Stability of oxygenated groups on pristine and defective diamond surfaces

Abstract

The surface functionalization of diamond has been extensively studied through a variety of techniques, such as oxidation. Several oxygen groups have been correspondingly detected on the oxidized diamond, such as COC (ester), CO (ketonic), and COH (hydroxyl). However, the composition and relative concentration of these groups on diamond surfaces can be affected by the type of oxygenation treatment and the diamond surface quality. To investigate the stability of the oxygenated groups at specific diamond surfaces, we evaluated through fully atomistic reactive molecular mechanics (FARMM) simulations, using the ReaxFF force field, the formation energies of CO, COC, and COH groups on pristine and defective diamond surfaces (110), (111), and (311).
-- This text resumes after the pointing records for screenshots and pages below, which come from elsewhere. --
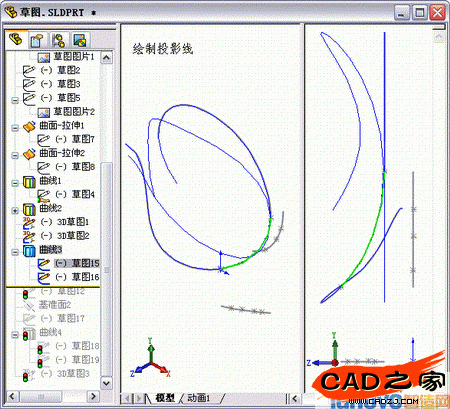The height and width of the screenshot is (409, 450).
Task: Click the tree scrollbar up arrow
Action: pos(106,57)
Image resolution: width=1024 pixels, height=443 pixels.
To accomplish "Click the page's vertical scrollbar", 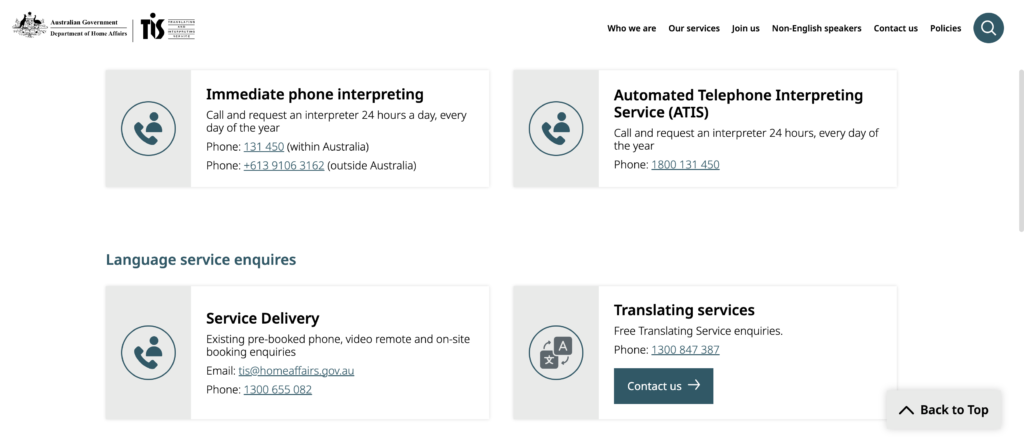I will pos(1021,149).
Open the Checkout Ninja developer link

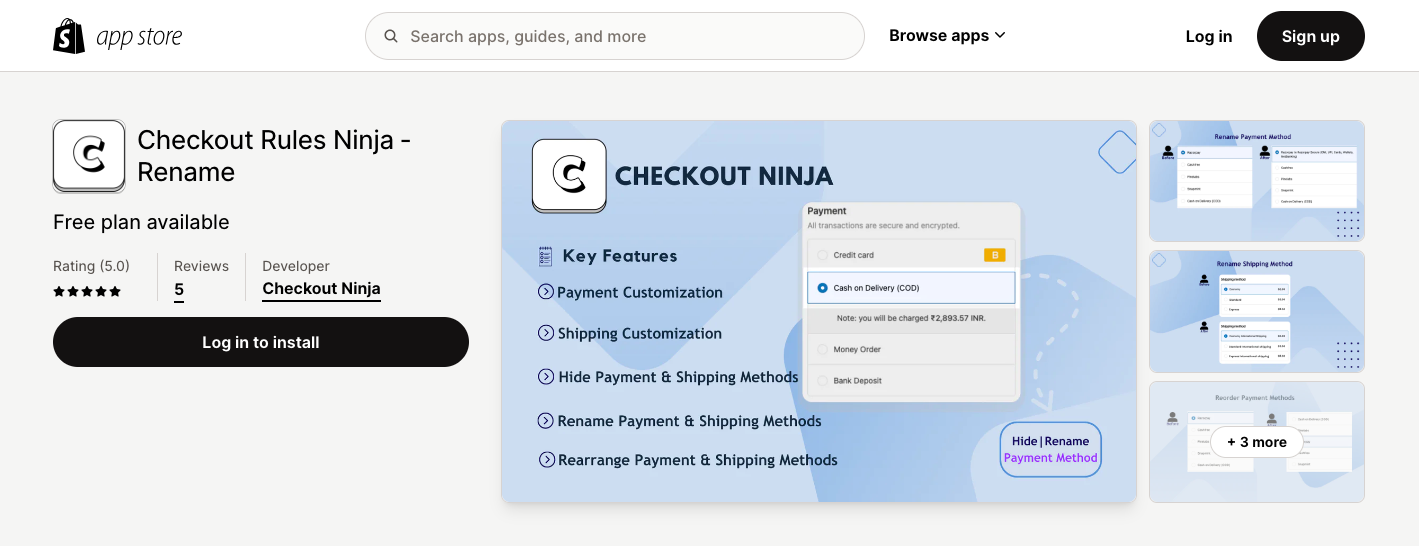pyautogui.click(x=321, y=289)
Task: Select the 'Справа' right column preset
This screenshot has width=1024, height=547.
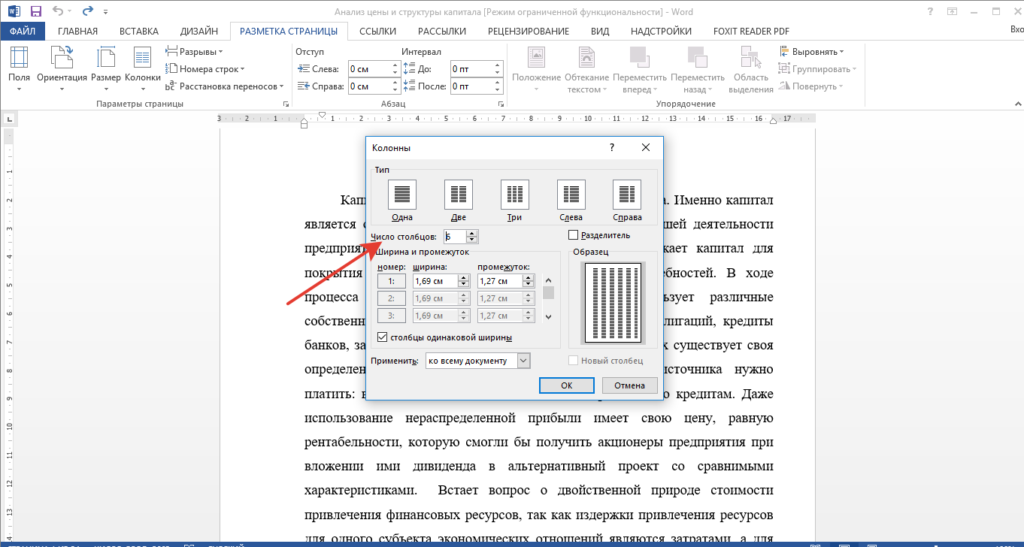Action: point(627,195)
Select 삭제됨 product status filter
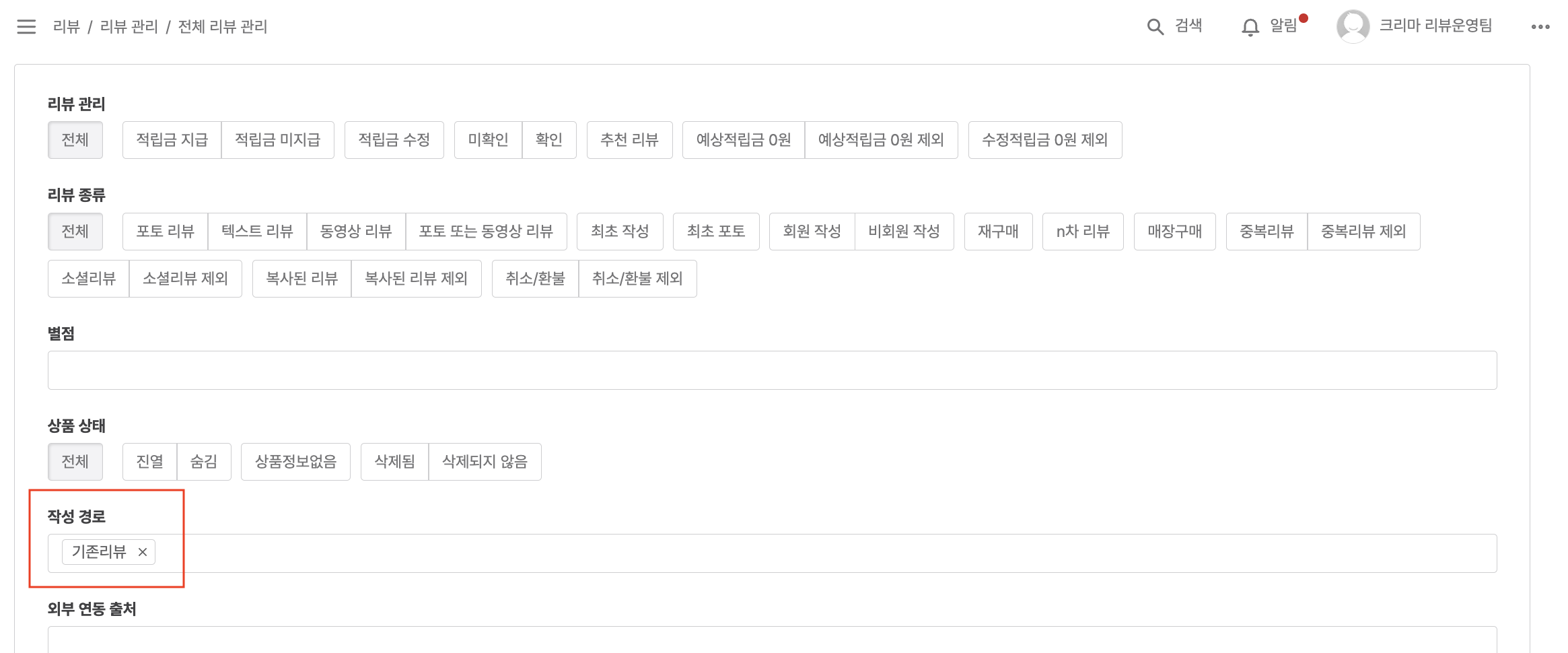The width and height of the screenshot is (1568, 653). (x=394, y=462)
According to our findings, the COH group has the lowest formation energy on a perfect (110) surface, while the COC is favored on a defective surface. As for the (111) surface, the COC group is the most stable for both pristine and defective surfaces. Similarly, COC group is also the most stable one on the defective/perfect (311) surface. In this way, our results suggest that if in a diamond film the (110) surface is the major exposed facet, the most adsorbed oxygen group could be either COH or COC, in which the COC would depend on the level of surface defects.